It is amazing how quickly you get used to a car that starts as long as you have the key somewhere on your person. When you switch vehicles, it becomes a nuisance to fish the key out and insert it into the ignition. Biometrics aims to make it even easier. Why carry around a key (or an access card), if a computer can uniquely identify you?
[Alexis Ospitia] wanted to experiment with vein matching biometrics and had good results with a Raspberry Pi, a web cam, and a custom IR illumination system. Apparently, hemoglobin is a good IR reflector and the pattern of veins in your hand is as unique as other biometrics (like fingerprints, ear prints, and retina vein patterns). [Alexis’] post is in Spanish, but Google Translate does a fine job as soon as you realize that it thinks “fingerprint” is “footprint.” The software uses OpenCV, but we’ve seen the same thing done in MATLAB (see the video below).
Fingerprint scanners looked promising, but there are concerns about them. They are easy to spoof and if they aren’t sophisticated enough, they are subject to a literal hack (we don’t want someone lurking around the ATM machine with a pair of bolt cutters). We figure a severed hand won’t have enough blood in it to fool this system, but we aren’t willing to test that theory.
There are commercial systems that use similar technology from Fijitsu, Toshiba, and others. We have to wonder if there are other places you might have unique vein patterns that would be useful to scan. We’ve talked about fingerprint scanners before, and while we’ve covered someone spoofing a hand scanner, we don’t think that method would work with this particular setup.
Awesome project! I’ve had a NFC chip implanted in my hand about 1.5 months ago, its very basic, but allows me to store some information in my hand, and I made it so that I can unlock my PC by scanning my hand with a basic NFC reader.
Using this technique is not new and in fact I was using this technology in 1997 and earlier for a Client that was doing some specialty work for the US and CAN governments. In our case we used a type of “fingerprint” scanner that actually mapped out the blood vessel patterns beneath the surface of the skin. The technology worked extremely well and in fact there was no known false acceptance ever recorded. The only issues were that the user had to have adequate blood circulation to their fingertips (i.e. people with Raynaud’s syndrome had issues) and suitable mounting space (the reader was a bit big because of the optics within). Since the system was mapping active blood vessel patterns, the user had to be alive and the finger still attached. Since we could easily distinguish between fingers, we added a “duress” fingerprint. This was done so that if a user was under gunpoint, etc they would simply use their “duress” finger and the system would then take appropriate action (i.e. dispatch security personnel, create a false access portal, etc).
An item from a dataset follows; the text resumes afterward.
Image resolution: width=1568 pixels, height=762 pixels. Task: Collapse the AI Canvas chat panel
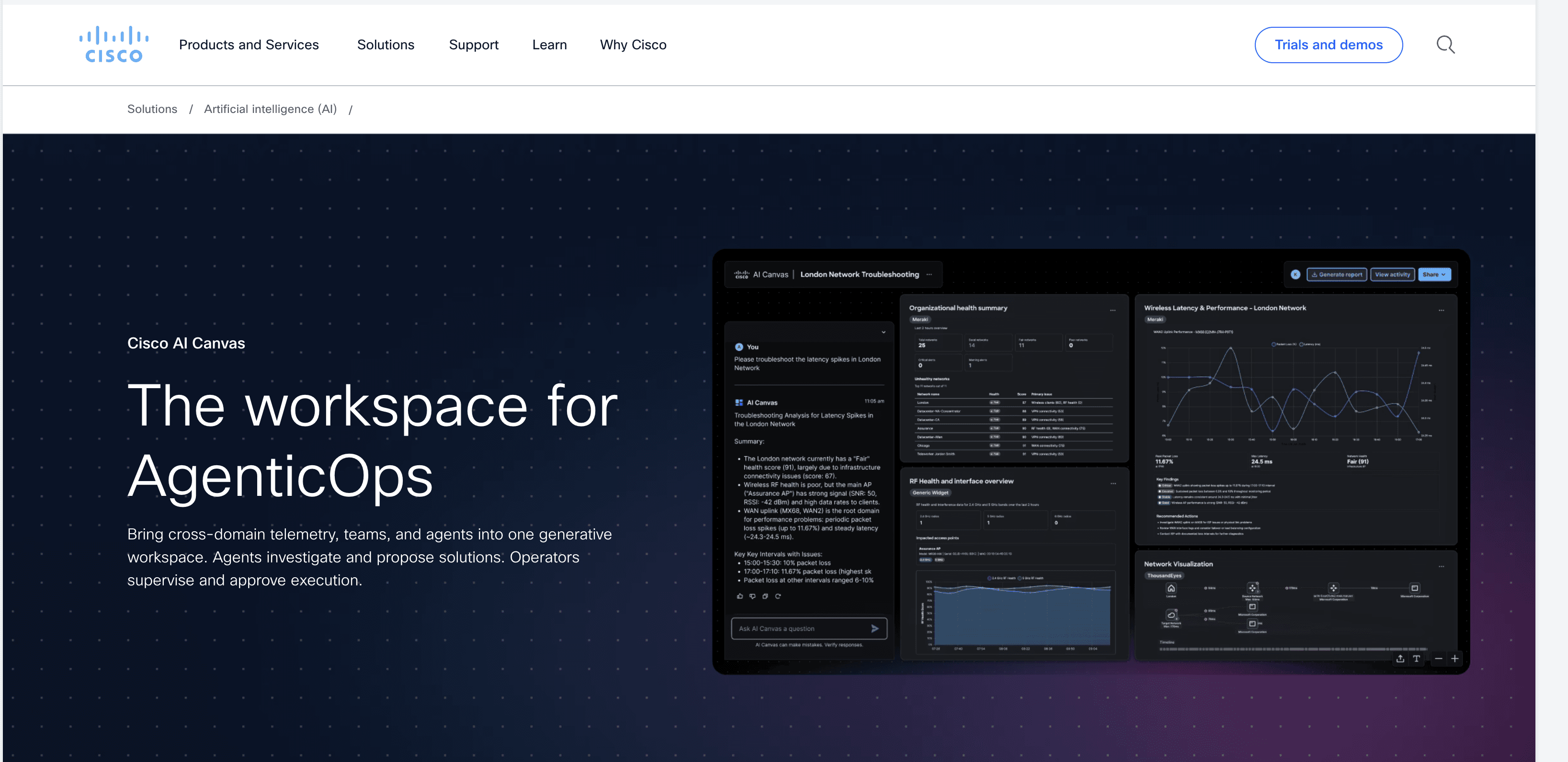(x=883, y=333)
Very cool stuff and interestingly this was done almost 20 years ago!
Combine that with a latch and pain box to catch unauthorized users and you’ll have a better system. :)
Not already confirmed, are you sure Sure ?
The reason why google thinks ‘Footprints” is because in Spanish you can just say “prints” instead of the longer “fingerprints” or “footprints” so the google translator seeing just “prints” goes with “footprints” as default and to be fair without context a person would do the same. The difference is a person takes context into account.
“We have to wonder if there are other places you might have unique vein patterns that would be useful to scan.” Wiener, but I am not using THAT scanner in public.
Is the source code available anywhere? The instructable only contains a description of the hardware setup and a block diagram of the OpenCV image processing. However, I did not find any source code for the image analysis. Implementing that with both a low false positive and a low false negative rate is probably the biggest challenge in creating a practically usable biometric system.